Since arriving, I’ve looked at exactly 10 more rental houses, on top of the 20 or so that I’ve seen on previous trips. I’ve pursued four homes, only to have them be too expensive, rented or mysteriously unavailable. Also, it turns out that 90lb labs are an issue too.

We’re in limbo…and I’m still not really liking it.

Yet, strangely, I am.

There’s something about this process that is frustrating, yet fulfilling all at the same time. While I’m very much in the middle of my transition, here are three things that I’m holding onto for dear life right now:

  1. Change, really is fun!
    Think about it, you can either get mad, worry, be full of anxiety, or, do your best and trust that it will work out—because it will.
  2. It’s not what you think it should be
    This can be the most frustrating because we spend a lot of time crafting the perfect change, only to realize that what we think change will look like, and what it will really be, is two different things. It’s best to plan really well, and be faithful to walk with one foot in front of the other—no matter what comes your way.
  3. Don’t get distracted
    This is the most dangerous of them all because it can come in many, unexpected forms: self-pity, lingering in the frustrations and doubt, just to name a few. Here, you begin to second guess a lot. If you’re here, do what you can to find the off-ramp and fast.

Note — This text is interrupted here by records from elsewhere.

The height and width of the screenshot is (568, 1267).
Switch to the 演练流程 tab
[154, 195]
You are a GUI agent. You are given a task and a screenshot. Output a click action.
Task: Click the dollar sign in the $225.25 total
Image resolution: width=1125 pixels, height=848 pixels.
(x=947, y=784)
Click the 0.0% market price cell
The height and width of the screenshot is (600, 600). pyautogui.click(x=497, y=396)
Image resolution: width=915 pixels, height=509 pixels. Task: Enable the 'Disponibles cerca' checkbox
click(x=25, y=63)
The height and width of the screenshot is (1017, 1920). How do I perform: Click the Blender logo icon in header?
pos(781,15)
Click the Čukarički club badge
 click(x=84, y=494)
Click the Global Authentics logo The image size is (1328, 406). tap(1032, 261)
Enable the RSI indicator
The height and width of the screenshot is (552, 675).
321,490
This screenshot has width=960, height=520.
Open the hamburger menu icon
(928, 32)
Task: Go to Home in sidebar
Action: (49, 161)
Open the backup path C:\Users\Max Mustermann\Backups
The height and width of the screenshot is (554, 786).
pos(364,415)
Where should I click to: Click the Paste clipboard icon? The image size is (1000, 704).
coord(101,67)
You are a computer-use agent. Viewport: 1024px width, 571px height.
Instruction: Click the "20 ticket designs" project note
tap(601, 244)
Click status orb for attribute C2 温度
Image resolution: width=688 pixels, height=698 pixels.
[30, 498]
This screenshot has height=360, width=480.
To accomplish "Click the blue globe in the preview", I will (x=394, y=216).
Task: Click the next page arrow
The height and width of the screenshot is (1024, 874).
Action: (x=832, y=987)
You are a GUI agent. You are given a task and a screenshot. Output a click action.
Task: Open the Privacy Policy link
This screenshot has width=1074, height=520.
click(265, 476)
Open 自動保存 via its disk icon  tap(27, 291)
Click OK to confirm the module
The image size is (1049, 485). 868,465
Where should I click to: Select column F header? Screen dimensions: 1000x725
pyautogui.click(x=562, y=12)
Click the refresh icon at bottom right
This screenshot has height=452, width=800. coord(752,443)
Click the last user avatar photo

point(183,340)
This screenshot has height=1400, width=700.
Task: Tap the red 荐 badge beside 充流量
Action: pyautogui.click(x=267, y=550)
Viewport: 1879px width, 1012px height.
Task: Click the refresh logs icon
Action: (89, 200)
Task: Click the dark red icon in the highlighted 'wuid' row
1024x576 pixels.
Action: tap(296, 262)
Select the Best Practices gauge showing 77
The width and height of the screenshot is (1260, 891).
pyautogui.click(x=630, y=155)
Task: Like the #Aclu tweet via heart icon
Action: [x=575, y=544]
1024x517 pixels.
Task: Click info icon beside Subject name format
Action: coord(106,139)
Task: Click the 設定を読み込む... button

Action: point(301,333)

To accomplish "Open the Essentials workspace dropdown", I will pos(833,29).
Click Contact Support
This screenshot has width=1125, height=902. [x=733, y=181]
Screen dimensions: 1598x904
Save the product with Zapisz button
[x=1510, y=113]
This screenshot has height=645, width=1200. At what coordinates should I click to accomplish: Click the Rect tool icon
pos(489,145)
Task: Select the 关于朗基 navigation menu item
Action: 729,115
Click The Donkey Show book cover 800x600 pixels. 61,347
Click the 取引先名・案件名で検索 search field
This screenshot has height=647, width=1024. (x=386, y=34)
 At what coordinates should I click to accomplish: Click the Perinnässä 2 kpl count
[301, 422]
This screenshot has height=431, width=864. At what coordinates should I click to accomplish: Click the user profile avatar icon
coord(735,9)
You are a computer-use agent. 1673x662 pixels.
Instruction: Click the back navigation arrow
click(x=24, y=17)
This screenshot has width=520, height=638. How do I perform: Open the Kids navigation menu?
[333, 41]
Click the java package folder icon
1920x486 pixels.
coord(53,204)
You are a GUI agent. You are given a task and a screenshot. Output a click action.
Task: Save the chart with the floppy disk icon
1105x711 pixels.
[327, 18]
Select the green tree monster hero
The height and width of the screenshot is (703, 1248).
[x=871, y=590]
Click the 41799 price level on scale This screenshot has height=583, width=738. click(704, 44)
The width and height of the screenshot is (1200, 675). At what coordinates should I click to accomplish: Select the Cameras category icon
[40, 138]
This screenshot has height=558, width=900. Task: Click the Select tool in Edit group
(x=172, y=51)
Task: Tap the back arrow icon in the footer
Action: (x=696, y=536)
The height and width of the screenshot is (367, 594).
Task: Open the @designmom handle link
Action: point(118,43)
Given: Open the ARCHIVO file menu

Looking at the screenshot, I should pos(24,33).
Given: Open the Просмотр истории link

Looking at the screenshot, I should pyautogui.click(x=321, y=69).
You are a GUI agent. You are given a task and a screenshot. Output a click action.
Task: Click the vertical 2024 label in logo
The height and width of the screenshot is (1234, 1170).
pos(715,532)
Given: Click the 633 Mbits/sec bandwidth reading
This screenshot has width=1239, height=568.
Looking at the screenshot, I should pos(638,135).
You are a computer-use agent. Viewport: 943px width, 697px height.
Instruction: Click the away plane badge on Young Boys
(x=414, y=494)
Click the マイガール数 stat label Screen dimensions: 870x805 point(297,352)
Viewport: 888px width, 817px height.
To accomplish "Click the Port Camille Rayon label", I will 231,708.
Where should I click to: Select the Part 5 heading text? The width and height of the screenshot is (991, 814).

Nobody is perfect at change and embracing it looks different for everybody. Personally, I claim to really like it, which is me believing #1. I “really like it” because of the unpredictability of #2, which is ultimately supposed to be about #1. But right now, I’m looking for off ramps.

The reality is, in the next few days, or even in the next couple of weeks (#2), my family will be settled (#1) in our new home here in Charlotte and the difficulties of this change will begin to subside. I only hope that next time, I’ll remember these days and strive to fully embrace change. After all, it really is fun.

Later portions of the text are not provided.